*Given records:*
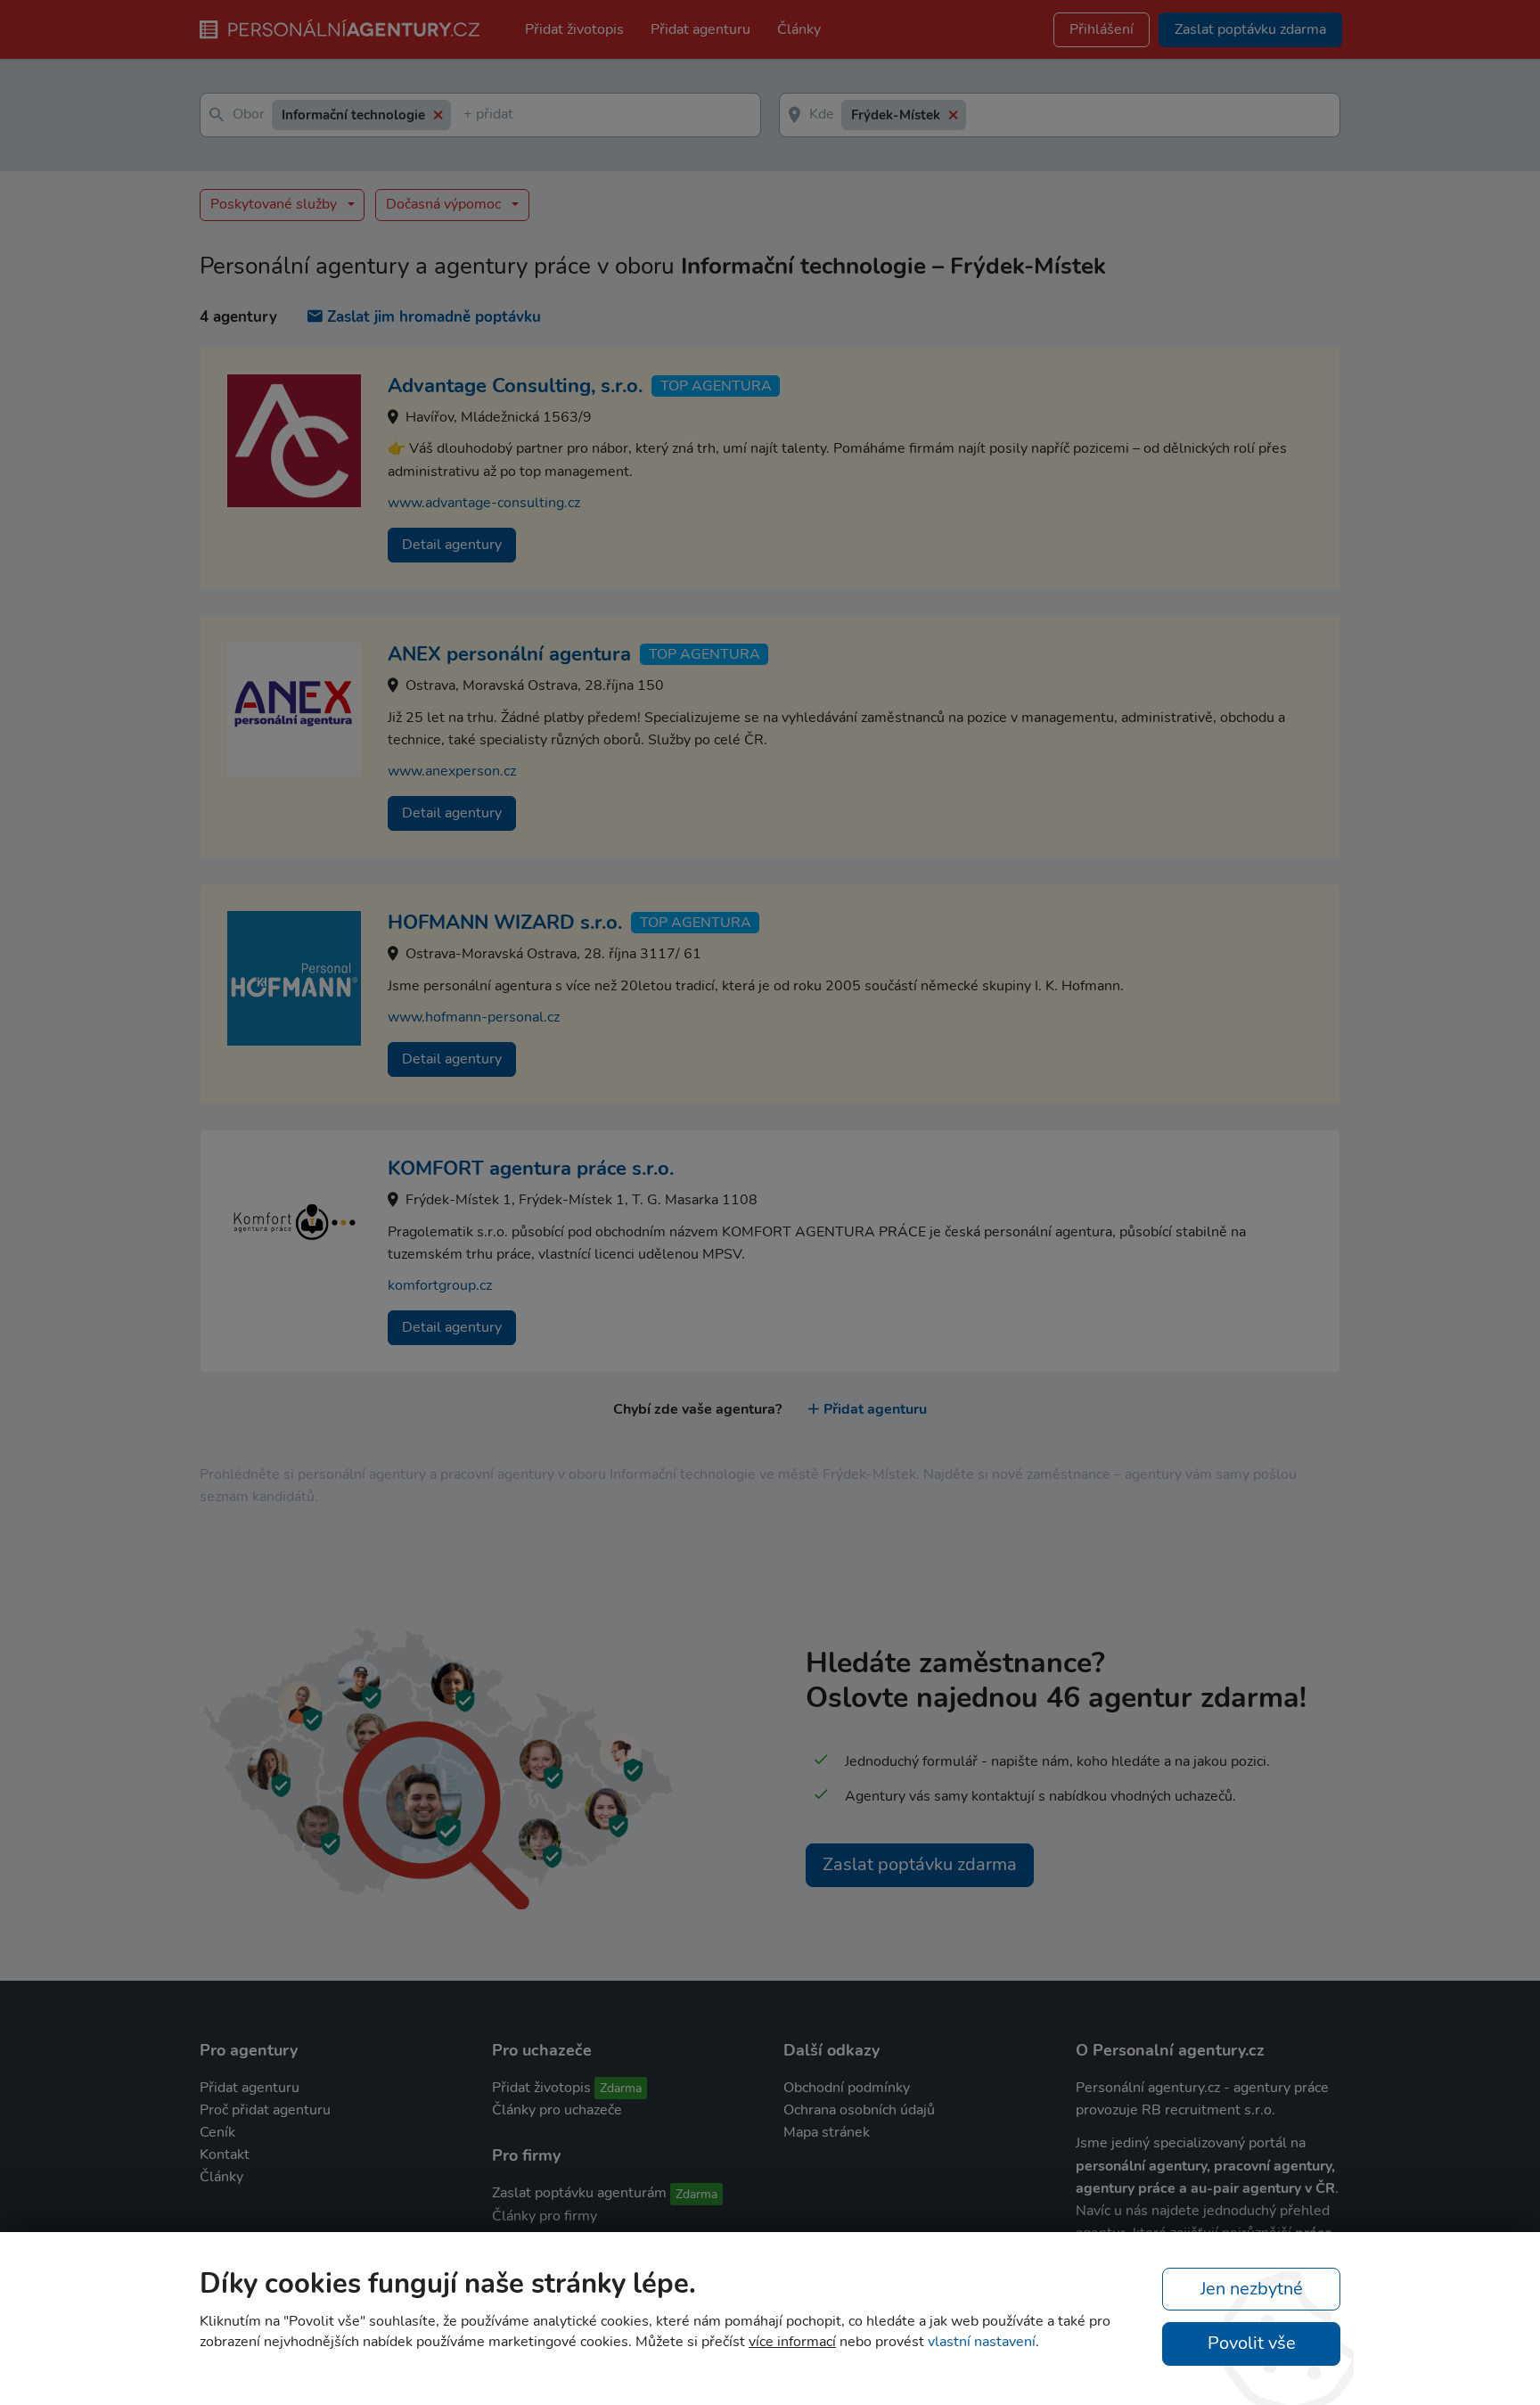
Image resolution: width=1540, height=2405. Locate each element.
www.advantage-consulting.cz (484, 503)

==

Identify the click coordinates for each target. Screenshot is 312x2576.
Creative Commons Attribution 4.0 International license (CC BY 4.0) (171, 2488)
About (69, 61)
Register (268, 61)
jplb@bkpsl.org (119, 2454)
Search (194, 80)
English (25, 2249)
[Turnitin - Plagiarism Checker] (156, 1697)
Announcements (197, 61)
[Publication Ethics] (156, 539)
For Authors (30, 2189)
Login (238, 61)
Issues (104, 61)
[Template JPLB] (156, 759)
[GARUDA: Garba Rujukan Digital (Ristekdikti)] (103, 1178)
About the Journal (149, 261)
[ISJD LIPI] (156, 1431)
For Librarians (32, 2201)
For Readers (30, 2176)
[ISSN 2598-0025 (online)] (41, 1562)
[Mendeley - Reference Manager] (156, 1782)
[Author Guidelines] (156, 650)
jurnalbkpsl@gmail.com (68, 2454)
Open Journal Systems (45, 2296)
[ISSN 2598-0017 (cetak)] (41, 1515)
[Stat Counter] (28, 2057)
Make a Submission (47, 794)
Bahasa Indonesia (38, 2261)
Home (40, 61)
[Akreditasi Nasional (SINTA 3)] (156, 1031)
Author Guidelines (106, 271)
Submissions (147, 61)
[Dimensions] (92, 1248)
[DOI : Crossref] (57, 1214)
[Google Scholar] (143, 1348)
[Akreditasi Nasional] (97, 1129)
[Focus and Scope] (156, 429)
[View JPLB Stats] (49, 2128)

--

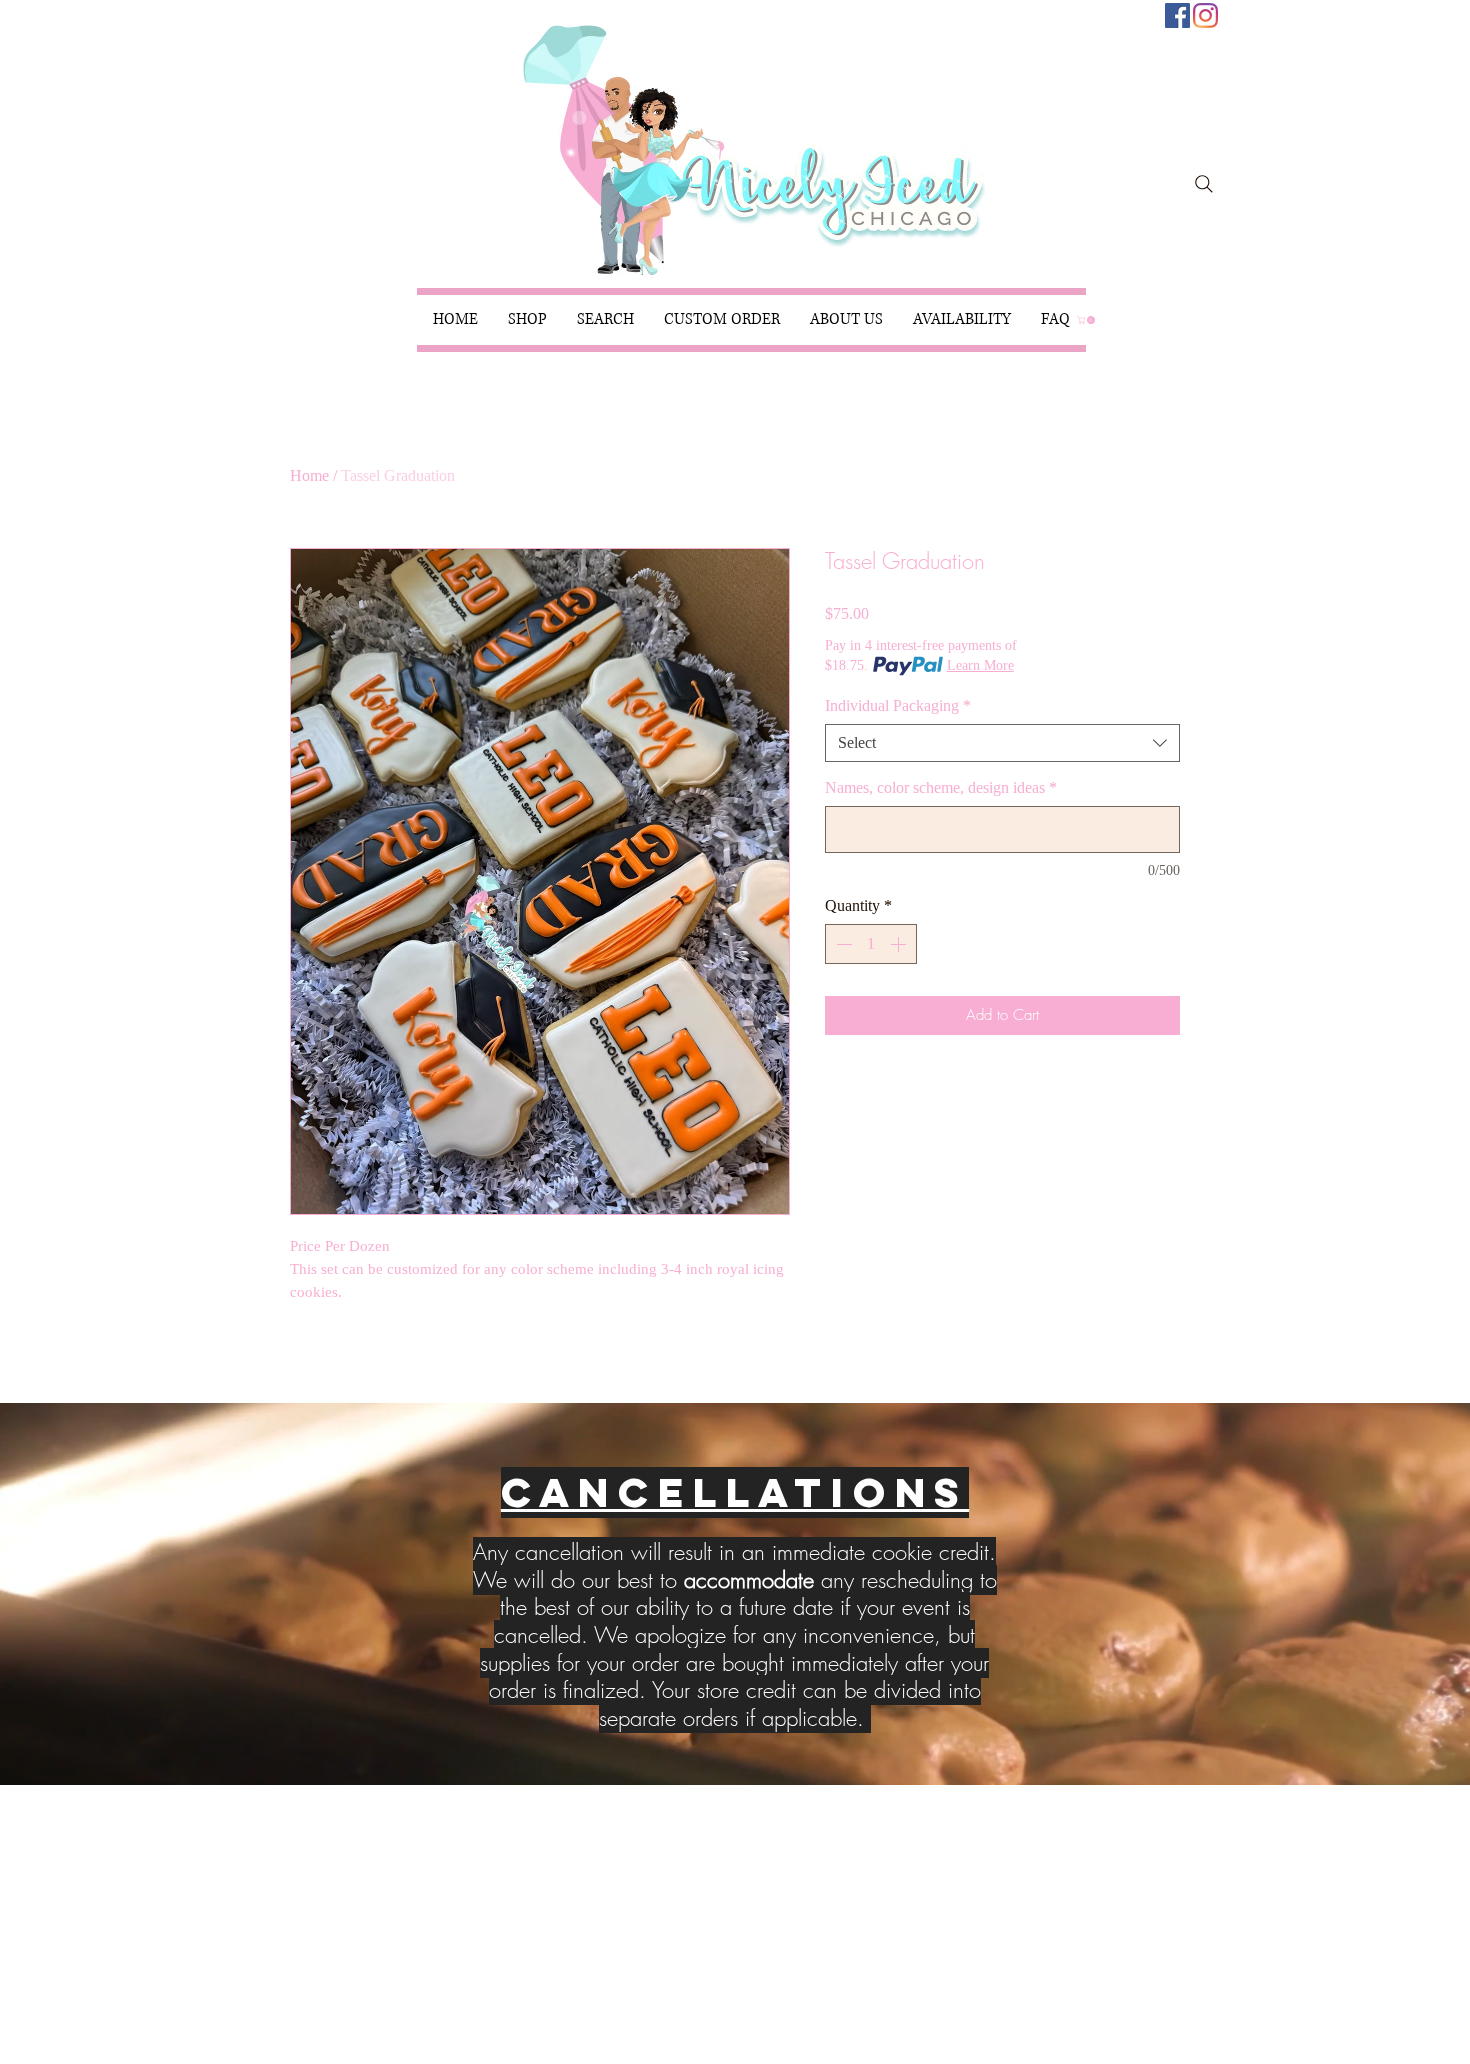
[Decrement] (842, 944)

*Problem:* Filter the entries down to the lines that hold "Journal". Copy those lines.

*Answer to this exercise:*
About the Journal (149, 261)
Open Journal Systems (45, 2296)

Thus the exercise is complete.